A perda que atingiu a família se repetiu tragicamente em todo o território nacional entre 2000 e 2012. Dados do Ministério da Saúde obtidos pelaFolha com a Lei de Acesso à Informação revelam que gripe e fome mataram 1.156 crianças indígenas de até um ano de idade no país, do total de 7.149 mortes no período.
Combinadas, as duas causas responderam por 16% de todos os óbitos, quase um quinto. As mortes por gripe representaram 13% do total, mais do que o dobro da média nacional para infecções respiratórias no período 2000-2011 na população brasileira de zero a cinco anos.
Entre os guaranis-caiuás, no Mato Grosso do Sul, 40 morreram de desnutrição, respondendo por 17% de todos as mortes do gênero entre os bebês indígenas no país, embora a etnia corresponda a 5% da população de índios brasileira. Outras 107 crianças xavantes morreram de gripe, ou quase 12% do total nacional.
SEM CAUSA
Crianças ianomâmis foram as que mais morreram, proporcionalmente e em termos absolutos, com 1.217 óbitos no período, ou 17% do total nacional, embora a etnia represente 2,5% dos índios no país.
Os números indicam a persistência de alto número de mortes entre os ianomâmis. A taxa de mortalidade infantil saltou de 76 em 2000 para 150 em 2005, oscilou para 146 em 2011 e chegou a 133 em 2012.
A taxa de mortalidade infantil entre os índios em 2012, de 38 mortes para mil nascidos vivos, foi mais do que o dobro da taxa nacional observada nesse mesmo ano (15).
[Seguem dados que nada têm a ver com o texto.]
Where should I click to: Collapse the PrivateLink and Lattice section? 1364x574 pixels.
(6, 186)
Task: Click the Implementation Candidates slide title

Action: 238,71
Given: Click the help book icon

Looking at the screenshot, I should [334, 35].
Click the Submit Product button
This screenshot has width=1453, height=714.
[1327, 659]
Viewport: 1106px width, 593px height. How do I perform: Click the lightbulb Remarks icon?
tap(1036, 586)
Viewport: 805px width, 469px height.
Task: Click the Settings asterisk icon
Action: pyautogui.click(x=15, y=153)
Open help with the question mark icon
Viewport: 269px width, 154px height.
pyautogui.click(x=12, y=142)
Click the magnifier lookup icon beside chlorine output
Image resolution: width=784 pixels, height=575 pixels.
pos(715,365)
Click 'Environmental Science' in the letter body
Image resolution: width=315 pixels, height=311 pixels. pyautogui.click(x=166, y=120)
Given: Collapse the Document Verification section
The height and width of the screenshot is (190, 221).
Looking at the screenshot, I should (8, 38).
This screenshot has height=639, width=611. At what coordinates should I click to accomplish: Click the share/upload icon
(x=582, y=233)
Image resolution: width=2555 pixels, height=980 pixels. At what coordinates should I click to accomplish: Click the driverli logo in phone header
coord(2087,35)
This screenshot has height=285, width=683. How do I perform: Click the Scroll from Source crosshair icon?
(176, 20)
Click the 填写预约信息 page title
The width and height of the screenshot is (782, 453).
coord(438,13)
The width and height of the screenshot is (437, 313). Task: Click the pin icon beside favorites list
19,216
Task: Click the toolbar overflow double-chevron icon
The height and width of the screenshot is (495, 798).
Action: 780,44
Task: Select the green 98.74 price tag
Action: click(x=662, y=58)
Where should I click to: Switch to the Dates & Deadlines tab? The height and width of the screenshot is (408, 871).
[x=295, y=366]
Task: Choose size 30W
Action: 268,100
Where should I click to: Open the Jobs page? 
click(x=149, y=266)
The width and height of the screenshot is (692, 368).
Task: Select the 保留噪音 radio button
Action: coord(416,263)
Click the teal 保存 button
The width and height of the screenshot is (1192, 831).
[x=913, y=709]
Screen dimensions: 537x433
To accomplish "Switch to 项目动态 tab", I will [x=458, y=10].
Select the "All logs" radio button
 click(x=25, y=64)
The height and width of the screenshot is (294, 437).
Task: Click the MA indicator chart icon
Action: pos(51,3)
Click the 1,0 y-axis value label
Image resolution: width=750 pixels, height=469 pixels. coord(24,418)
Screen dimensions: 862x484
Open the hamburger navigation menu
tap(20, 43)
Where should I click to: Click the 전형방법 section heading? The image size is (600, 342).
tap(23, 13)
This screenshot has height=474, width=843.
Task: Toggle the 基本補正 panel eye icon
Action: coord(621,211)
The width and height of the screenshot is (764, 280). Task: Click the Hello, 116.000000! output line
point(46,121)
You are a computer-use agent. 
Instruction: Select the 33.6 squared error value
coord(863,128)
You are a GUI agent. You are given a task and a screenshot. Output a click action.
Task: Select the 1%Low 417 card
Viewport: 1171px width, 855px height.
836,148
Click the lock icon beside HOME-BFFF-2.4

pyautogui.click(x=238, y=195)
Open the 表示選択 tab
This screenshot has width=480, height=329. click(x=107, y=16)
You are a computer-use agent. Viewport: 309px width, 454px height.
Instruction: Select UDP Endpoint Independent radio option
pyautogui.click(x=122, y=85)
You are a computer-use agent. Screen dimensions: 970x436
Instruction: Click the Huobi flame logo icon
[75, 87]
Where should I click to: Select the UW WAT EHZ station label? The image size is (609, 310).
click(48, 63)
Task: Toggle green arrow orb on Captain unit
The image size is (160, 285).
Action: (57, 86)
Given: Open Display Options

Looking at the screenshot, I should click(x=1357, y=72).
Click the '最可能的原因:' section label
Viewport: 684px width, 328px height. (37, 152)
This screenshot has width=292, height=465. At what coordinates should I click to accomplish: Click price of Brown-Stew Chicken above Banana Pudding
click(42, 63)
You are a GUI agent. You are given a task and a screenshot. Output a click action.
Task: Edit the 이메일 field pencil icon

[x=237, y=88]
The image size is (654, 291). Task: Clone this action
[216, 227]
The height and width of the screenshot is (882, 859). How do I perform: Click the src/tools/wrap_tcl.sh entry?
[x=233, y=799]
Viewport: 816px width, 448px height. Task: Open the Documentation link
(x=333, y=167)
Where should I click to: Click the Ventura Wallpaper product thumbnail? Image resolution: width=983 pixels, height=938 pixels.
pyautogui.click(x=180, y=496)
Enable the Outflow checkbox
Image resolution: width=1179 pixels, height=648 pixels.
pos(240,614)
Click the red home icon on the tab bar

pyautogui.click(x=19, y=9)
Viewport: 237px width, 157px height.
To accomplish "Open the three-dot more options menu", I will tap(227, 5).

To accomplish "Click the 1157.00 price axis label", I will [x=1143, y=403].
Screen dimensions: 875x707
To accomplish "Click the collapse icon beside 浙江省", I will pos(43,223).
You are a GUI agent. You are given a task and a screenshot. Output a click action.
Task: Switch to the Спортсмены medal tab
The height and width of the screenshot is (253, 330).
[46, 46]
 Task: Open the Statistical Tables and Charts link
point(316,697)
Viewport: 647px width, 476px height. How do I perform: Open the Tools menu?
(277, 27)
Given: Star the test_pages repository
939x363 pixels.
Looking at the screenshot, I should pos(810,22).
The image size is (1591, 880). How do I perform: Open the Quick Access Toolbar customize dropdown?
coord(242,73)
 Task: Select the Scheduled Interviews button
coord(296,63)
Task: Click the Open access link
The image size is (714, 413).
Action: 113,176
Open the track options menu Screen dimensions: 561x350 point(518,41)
O levantamento expõe ainda a ausência de explicação para 1.001 mortes no período, cuja causa foi "mal definida ou desconhecida". Em 242 casos, o campo destinado à anotação da causa ficou vazio.
Além da fome, os pequenos guaranis-caiuás sofrem com a gripe. Setenta e três perderam a vida por causa da doença, o que correspondeu a quase 8% dos óbitos do gênero no país entre os índios.
Em Japorã (MS), onde vivem 5,2 mil guaranis-caiuás, o prefeito Vanderlei Bispo (PT) estimou que dez bebês indígenas morreram de desnutrição entre 2013 e 2015. "O atendimento de saúde não evolui. A estrutura é um paquiderme", disse o prefeito.
A prefeitura mantém com recursos próprios um centro de recuperação de índios desnutridos. O Ministério da Saúde colabora com transporte dos doentes e dois profissionais de saúde. Segundo Bispo, a situação seria pior se três médicos cubanos do programa Mais Médicos não tivessem passado a atender os indígenas.
OUTRO LADO
O secretário especial de saúde indígena do Ministério da Saúde, Antônio Alves, disse que o órgão intensificou o trabalho de ampliação da cobertura vacinal na população indígena para reduzir as mortes por gripe e pneumonia.
Alves disse que a desnutrição é um problema grave e o órgão tem enfrentado isso com uso de "equipes de vigilância nutricional-alimentar" que identificam as crianças de baixo peso e alertam outros setores do governo para que forneçam cestas básicas.
Segundo Alves, no ano passado a campanha de vacinação atingiu 91,6% dos índios, índice superior à média nacional. Mas ele reconheceu que a vacinação não é suficiente para conter as mortes.
Para o secretário do ministério, não é adequado comparar a taxa de mortalidade infantil nas aldeias indígenas com a do resto do país. "Não dá para comparar alguém que mora na cidade, com acesso a água e condições ambientais totalmente diferentes", afirmou Alves. "A realidade é outra."